|Address:||200 Kenny Street|
|Use:||Place of worship|
|Original Use:||Place of worship|
Denis Lussier (Associate Architect)
|Firms:||Gaboury, Lussier, Sigurdson Architects|
Designed by Winnipeg architect Étienne Gaboury (of Gaboury, Lussier, Sigurdson Architects), Église du Précieux Sang (Precious Blood Roman Catholic Church) was constructed by Bockstael Construction for approximately $397,000 in 1969; the architect’s fees were $20,664. Research and planning were initiated in 1961, with construction beginning six years later. The structure is located in the south-western corner of an open, flat site, surrounded by the residential neighbourhood of St. Boniface. An adjacent rectory and school by the same name share the local site.

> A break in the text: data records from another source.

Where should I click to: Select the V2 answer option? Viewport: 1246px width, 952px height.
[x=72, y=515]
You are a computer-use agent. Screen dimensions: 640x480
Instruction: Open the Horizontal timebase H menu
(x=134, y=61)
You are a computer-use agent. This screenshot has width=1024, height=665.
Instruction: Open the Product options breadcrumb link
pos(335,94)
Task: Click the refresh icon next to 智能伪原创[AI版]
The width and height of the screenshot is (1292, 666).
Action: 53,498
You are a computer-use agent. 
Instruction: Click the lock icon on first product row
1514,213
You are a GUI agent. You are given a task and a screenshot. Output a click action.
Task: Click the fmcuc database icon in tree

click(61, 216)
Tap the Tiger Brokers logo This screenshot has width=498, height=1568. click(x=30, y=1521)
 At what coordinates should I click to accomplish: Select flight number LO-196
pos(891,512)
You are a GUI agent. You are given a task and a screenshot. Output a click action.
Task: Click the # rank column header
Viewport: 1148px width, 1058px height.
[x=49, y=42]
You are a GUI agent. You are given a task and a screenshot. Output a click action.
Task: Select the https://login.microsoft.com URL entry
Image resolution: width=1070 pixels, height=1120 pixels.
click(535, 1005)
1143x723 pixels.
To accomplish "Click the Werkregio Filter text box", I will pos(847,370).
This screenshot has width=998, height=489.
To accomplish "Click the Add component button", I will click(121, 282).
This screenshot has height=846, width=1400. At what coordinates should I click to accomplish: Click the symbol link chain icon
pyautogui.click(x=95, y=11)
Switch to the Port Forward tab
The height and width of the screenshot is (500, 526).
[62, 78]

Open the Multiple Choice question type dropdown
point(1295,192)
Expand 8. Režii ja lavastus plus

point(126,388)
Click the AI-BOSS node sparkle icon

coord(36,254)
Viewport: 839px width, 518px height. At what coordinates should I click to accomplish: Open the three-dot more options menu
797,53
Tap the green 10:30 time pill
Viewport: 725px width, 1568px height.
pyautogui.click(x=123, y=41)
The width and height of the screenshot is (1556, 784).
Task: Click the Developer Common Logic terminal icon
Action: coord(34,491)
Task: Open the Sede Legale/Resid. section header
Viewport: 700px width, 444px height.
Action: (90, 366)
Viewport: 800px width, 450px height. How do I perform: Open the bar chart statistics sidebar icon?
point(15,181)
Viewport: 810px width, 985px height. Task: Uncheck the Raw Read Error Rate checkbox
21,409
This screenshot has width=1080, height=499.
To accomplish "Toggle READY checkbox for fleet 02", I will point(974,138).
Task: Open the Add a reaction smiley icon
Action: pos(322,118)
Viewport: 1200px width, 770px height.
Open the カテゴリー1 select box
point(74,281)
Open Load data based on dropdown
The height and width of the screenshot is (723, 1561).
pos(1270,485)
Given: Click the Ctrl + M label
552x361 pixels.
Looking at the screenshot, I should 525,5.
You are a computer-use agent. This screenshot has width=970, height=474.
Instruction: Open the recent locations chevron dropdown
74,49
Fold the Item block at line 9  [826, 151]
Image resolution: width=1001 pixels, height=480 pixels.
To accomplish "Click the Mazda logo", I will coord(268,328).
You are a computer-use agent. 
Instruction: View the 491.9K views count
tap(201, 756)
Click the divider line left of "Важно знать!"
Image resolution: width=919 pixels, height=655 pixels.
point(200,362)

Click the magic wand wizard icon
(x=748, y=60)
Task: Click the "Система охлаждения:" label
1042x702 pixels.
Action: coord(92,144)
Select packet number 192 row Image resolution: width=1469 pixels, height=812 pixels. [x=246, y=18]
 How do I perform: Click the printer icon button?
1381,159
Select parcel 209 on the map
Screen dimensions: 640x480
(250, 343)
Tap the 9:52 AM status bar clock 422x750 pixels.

Précieux Sang is Gaboury’s most identifiable work, and an “outstanding example of Canadian regionalism” (Architectural Review, November 1965, p. 365). The church design is informed by regional influences; the primarily Métis parish inspired the architect to introduce a subtle tipi shape as a cultural reference (Radoslav Zuk, “Precious Blood Roman Catholic Church” The Canadian Encyclopedia). Limited glazing, and a hooded western-facing stained-glass window, demonstrate Gaboury’s sensitivity to Winnipeg’s severe climate and low-angled winter sun. Modest in height, an undulating smooth brick wall circles the structure, punctuated by buttresses varying in depth to accommodate the asymmetrical, spiraling cedar shake roof.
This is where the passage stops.